The lower the level where the decisions are made, the greater the degree of decentralization an organization has. The trend in today’s global economy is towards decentralized organizational structure. Lower-level managers normally have more detailed and accurate information on the market, technologies, and products of the organization. Decentralization offers the organization numerous benefits. Employees, teams, and departments feel empowered which leads to high job satisfaction, loyalty, and commitment. Decentralization also presents numerous challenges to an organization.
There may be a lack of coordination among teams and groups. Individual managers will undoubtedly have personal agendas that conflict with those of the organization. The biggest problem, especially if the organization has a strong, mature culture, is that decentralized organizations are often resistant to change. Conclusion According to Boan (2006), “because of its shared nature and implicit understanding about organizational norms and values, culture has a dramatic effect on efforts to change organizational behavior.
For better or worse, organizational culture affects any effort to implement change” (Pg. 1). In the online simulation, we find a decentralized, functional organization with a strong, mature culture. Almost everyone, from the team member, department manager, and project manager is resistant to change. They have a particular way of doing business, find that it works for them, and resent interference and change.
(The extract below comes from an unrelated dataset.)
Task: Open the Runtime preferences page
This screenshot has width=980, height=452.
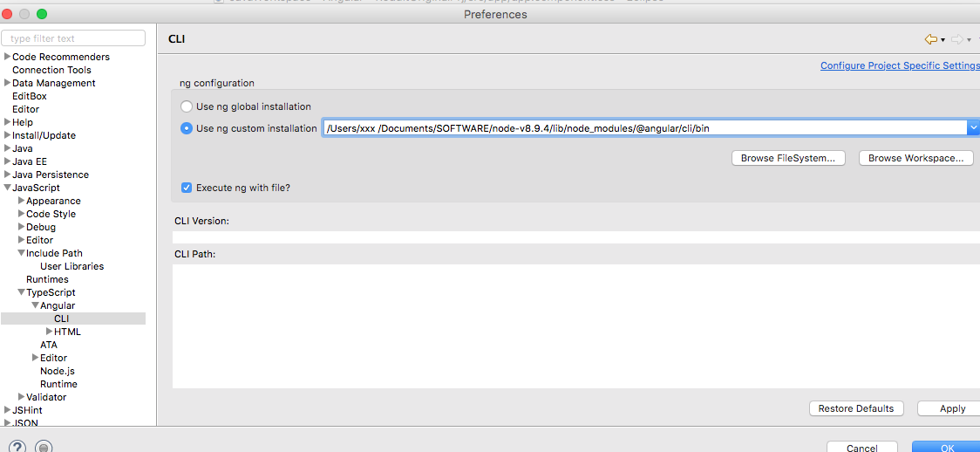Action: pyautogui.click(x=58, y=384)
To make this organization more efficient and productive will take a complete paradigm shift in their way of thinking.
Enacting standardization and a more formalized structure will allow the employees to keep the facets of decentralization that lead to higher job satisfaction and commitment and at the same time increase motivation and productivity. The COO has to adopt a more charismatic, people-oriented style of leadership to accomplish these goals. Once this is accomplished, the organization will function with more synergy; managers and teams will start to collaborate to actualize the vision of the organization and secure their future in an ever-changing environment.